■ Texto original ■
▬▬▬▬▬▬
María nos acompaña en el dolor, en el sufrimiento. Acudamos siempre a Ella
«Si un día el dolor llama a tu puerta no se la cierres ni se la atranques: ábresela de par en par, siéntalo en el sitial del huésped escogido, y sobre todo no grites ni te lamentes, porque tus gritos impedirían oír sus palabras, y el dolor siempre tiene algo que decirnos, siempre trae consigo un mensaje y una revelación»
(Salvaneschi, Consolación)
Una capacidad inmensa de sufir
Si nos situamos en los ojos de la Madre, en su mirar nos haremos cargo del misterio. Pero antes debemos sortear un escollo: la tendencia a pensar que Jesús y María eran insensibles; que a ellos no les dolía tanto como a nosotros lo que nos hace sufrir: ¡como Jesucristo es Dios y santísima su Madre...!
Santo Tomás de Aquino asegura que «Cristo estaba dotado de un cuerpo perfectísimamente complexionado, puesto que había sido formado milagrosamente por obra del Espíritu Santo, y las cosas hechas por milagro son más perfectas que las demás [recuerdo del espléndido vino de las bodas de Caná]. Por ello poseyó una sensibilidad exquisita en el tacto, de cuya percepción se sigue el dolor. También en su alma con sus facultades inferiores, percibió eficacísimamente todas las causas de tristeza». A esta consideración se añade que Cristo tomó voluntariamente dolores proporcionados a la grandeza del fruto que de ellos se había de seguir. Y así -concluye Tomás- «el dolor de Cristo fue el mayor de todos los dolores».
Los corazones de Jesús y de María eran de carne, como la nuestra. Sentían y amaban a nuestro modo, aunque sin las mixturas extrañas de la concupiscencia desquiciada. El Corazón de Jesús y el Corazón de María fueron sumamente aptos para sufrir de veras. Sin duda, les herían el corazón un sin número de eventos grandes y pequeños que menudeaban en torno suyo. El ámbito en el que vivieron tantos años aquí en la tierra, no era, ciertamente, un paraíso. «¿De Nazaret puede salir algo bueno?», se decía. La sensibilidad exquisita de María, su finísimo tacto espiritual, debió de ser para Ella fuente de continuo e íntimo dolor, aunque oculto bajo su sonrisa habitual.
▬▬▬▬▬▬
■ Extracto de datos ■
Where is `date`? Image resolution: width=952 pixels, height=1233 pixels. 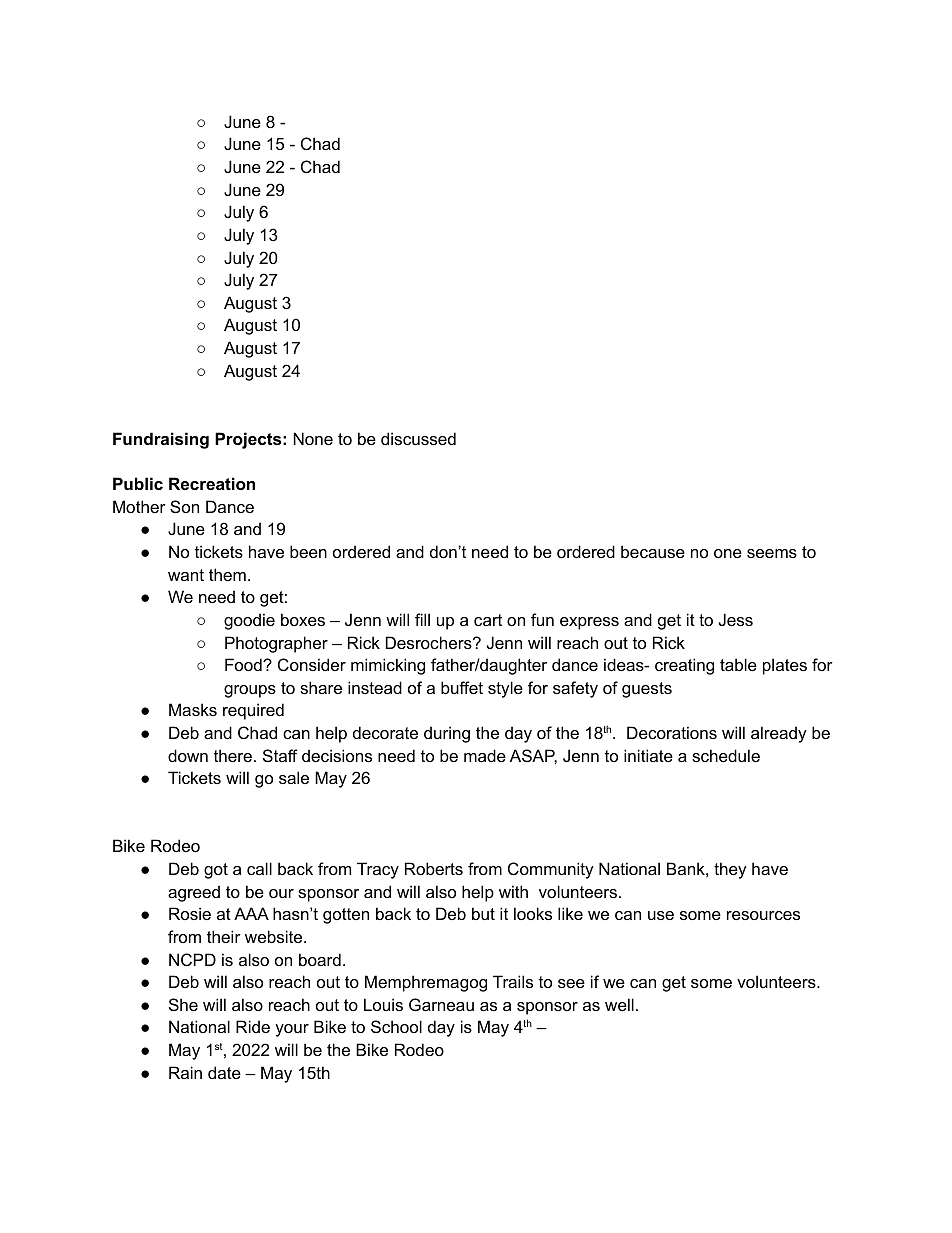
▬▬▬▬▬▬
■ Ejercicios ■
**a)** Extrae del texto sobre María y el dolor el fragmento que empieza en "(Salvaneschi, Consolación)" y termina en "santísima su Madre...!", sin cambiar nada.
**b)** Según lo que cita de Santo Tomás de Aquino el texto sobre María y el dolor, ¿cómo fue el dolor de Cristo en comparación con los demás?
**c)** Prosigue el texto sobre María y el dolor a partir de su última oración.

■ Respuestas ■
**a)**
(Salvaneschi, Consolación)
Una capacidad inmensa de sufir
Si nos situamos en los ojos de la Madre, en su mirar nos haremos cargo del misterio. Pero antes debemos sortear un escollo: la tendencia a pensar que Jesús y María eran insensibles; que a ellos no les dolía tanto como a nosotros lo que nos hace sufrir: ¡como Jesucristo es Dios y santísima su Madre...!

**b)** Fue el mayor de todos los dolores.

**c)**
Tendía a discurrir, a sopesar las cosas, a ponderarlas en el corazón, poniendo en juego sus excelentes facultades a la luz de la fe. Ciertamente, lo más grave que existe es la realidad del pecado; es un peso que apelmaza, que gravita sobre toda criatura humana que pisa este mundo, excepción hecha de Jesús y María. A pesar de ello, con un poco de fe y un poco de amor (que quisiera ser muy grande) a Jesucristo, sufrimos cuando vemos que se le maltrata, en ocasiones de un modo blasfemo. Nos duele ver cómo se maltrata el sacerdocio, el matrimonio, la familia, las leyes de Dios. Cuanto más santa es una persona, tanto más sufre en este mundo tan mimado por Dios y tan maltratado por los hombres. ¡Cuánto sufriría el Corazón de María en su andar terreno! Asomarse a su hondura causa un dulce vértigo. Es el más ancho y hondo que cabe. ¿Qué será contemplarlo lleno de dolor?
Siendo Madre de Dios hubo de alcanzar un extremo de amor inimaginable. Cuántas veces exclamaba:«¡Hijo mío!», siendo su hijo, Dios; y Ella, una mujer. Debió estar dotada de sensibilidad única. Bien sabemos que por encima de su amor, sólo se encuentra el humano de Cristo y el divino de Dios, Uno y Trino. Una madre ama tanto más a su hijo cuanto más perfecto es (bueno, simpático, guapo, cariñoso, alegre...), aunque los pequeñitos, feos y adustos llenen también un corazón materno (cada hijo tiene su encanto, su bondad patente a los ojos de la madre). Pero el Hijo de Santa María era rigurosamente perfecto: perfecto Dios y perfecto Hombre; reúne en sí toda perfección humana y toda perfección divina; es la Persona infinitamente amable. Toda la capacidad de amar que poseía la Virgen, toda entera estaba como en pie, en acto, en juego, hasta donde ya no se podía más.
No es posible imaginar -por su inmensidad- la magnitud del dolor de María junto a la Cruz. Su Hijo moría con el mayor dolor posible, con la más cruel de las muertes; siendo la Inocencia carga sobre sí los pecados de la entera humanidad. Con la más pura santidad, el Verbo humanado asume -en expresión de Juan Pablo II- “el rostro del pecado”.
Al presentarnos a la Madre Dolorosa junto a la Cruz, Juan manifiesta que María se implica, con su entrega sin reservas, en los sufrimientos de su Hijo en aquella hora suprema.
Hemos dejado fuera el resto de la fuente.